Ok, I officially have the BEST, best friend in the world. Last night, this morning I got a message on my phone from my best friend saying she needed to speak to me about something important. I called her and I can officially say that has been the best phone call I have had. She bought ME a ticket to blues and roots to see my guy JASON MRAZ. I can not believe it. She is so selfless, kind and beautiful and I love her.
So now that I am going to see my Mraz, I am really excited. I can’t wait. Not only I will I get to see Mraz but also Missy Higgins, John Bulter Trio and Ben Kweller and I will also get to see my girl and her man. I can’t wait beans. I love you, I love you and I love you.
My book is doing amazing right now. It’s all muddled up and things are in the wrong places but I really think it’s getting on the right track. I think I am in love with my book.
I haven’t written in it since Wednesday because I have been so busy. But all is good and sooner than soon I will be back in my old ways, my long nights and my early mornings in my book writing. I can’t wait to be not busy.
Speaking of my book, I changed the “plot” a bit. Now it is more personal and comes from the heart. These characters have been through what my best friend and I have been through.
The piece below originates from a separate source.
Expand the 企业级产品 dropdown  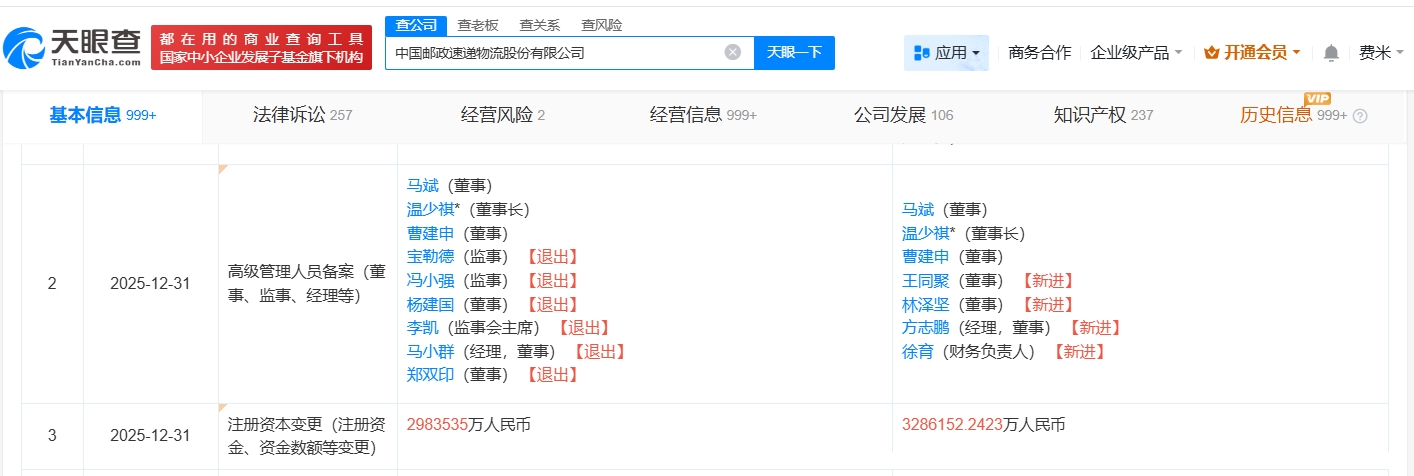[x=1136, y=53]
This character is more of a reflection of me than a fictional character. She will be talking about “her” life and what she’s been through. I am going to change things here and there but it will be something real and that’s all I want it to be right now. Just real.
Well I got my Twilight DVD from the U.S on Monday so my sister and I decided to host a little Twilight party today and watch the movie. My four of my cousins came over and watched with us. It was so, so good to just watch a good movie and get fat with friends. I loved today. It was so easy and clam which isn’t like most of my days.
This book is tearing me to pieces. It takes me back so many years ago. Some years that I really wish I didn’t waste. But most of all it reminds me of you. I have only known you such a short while but yet, everything in these one and a half years reminds me of you. Sometimes I just want to forget everything, including this book. But most of the time I just want to go ahead and write so I know where I went wrong.
Tell me what I did wrong to not have you in my arms.